• _Problem details_:
Write the next part of the review of the novel Native Soil below, picking up after its final sentence.

• _Provided text_:
= Beginning of Section =
Sarah Watkinson’s “Native Soil”

Congratulations to Sarah Watkinson for her debut novel Native Soil published by Moore and Weinberg which is a clever interweaving of real science and real life. She explores the tension between one character who wants to make a go of conservation farming and another who is committed to scientific research and a TV series. Woven into this plot is the theme of living through grief.  In addition, there are the Wharfedale moors, mud, muck, horses, lambs birthing and icy cold weather as well as cosy interiors, elegant clothes, glamorous and mysterious mothers, a Christmas party, lots of food and later a piano and a trip to Italy!  And there’s Oxhide Farm, a place as interesting as a human character.  

A rich young widow, Olivia, buys a traditional farm in the Yorkshire Dales whose soils have never been subjected to modern farming methods.  She is determined to never re-marry and to safeguard her late husband’s memory as well as her unique and unspoiled land.  The other protagonist is a slightly older widower, Andrew, who is a well-known TV scientist and whose work on Invisible Wildlife is literally ground-breaking but to pursue his mission he needs to travel a great deal.  She meets him in the first chapter while giving a lecture at the Natural History Museum just before she moves to her remote and isolated farmhouse. This developing relationship is the central spine of the story with many interesting highways and byways mixed in.
= End of Section =
• _Material provided_:
= Beginning of Section =
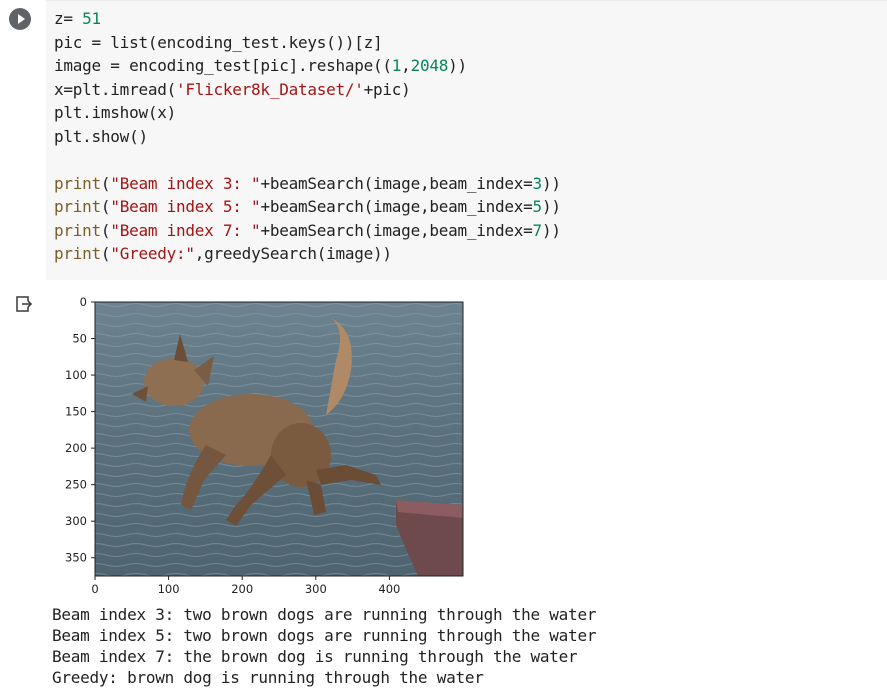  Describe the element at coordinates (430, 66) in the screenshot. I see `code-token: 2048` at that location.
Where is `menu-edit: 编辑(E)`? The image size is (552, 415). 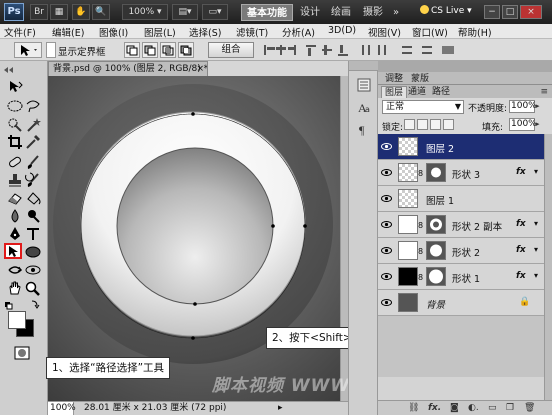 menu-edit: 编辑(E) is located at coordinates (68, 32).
= End of Section =
• _Answer_:
Looking at the first page again I realise now how much information we glean immediately but subconsciously. You can read the first chapter on the Moore & Weinberg link above. This vignette of Olivia about to step into the Natural History Museum is memorable: her passing thought, “What a comforting assertion by those old naturalists – that Nature deserved a cathedral in the Empire’s capital” is significant. The title of this chapter is The Man with a Mission which takes us into the novel’s heart.  I liked the well-chosen chapter headings throughout which subtly become part of the narrative.  Both are great story-telling techniques.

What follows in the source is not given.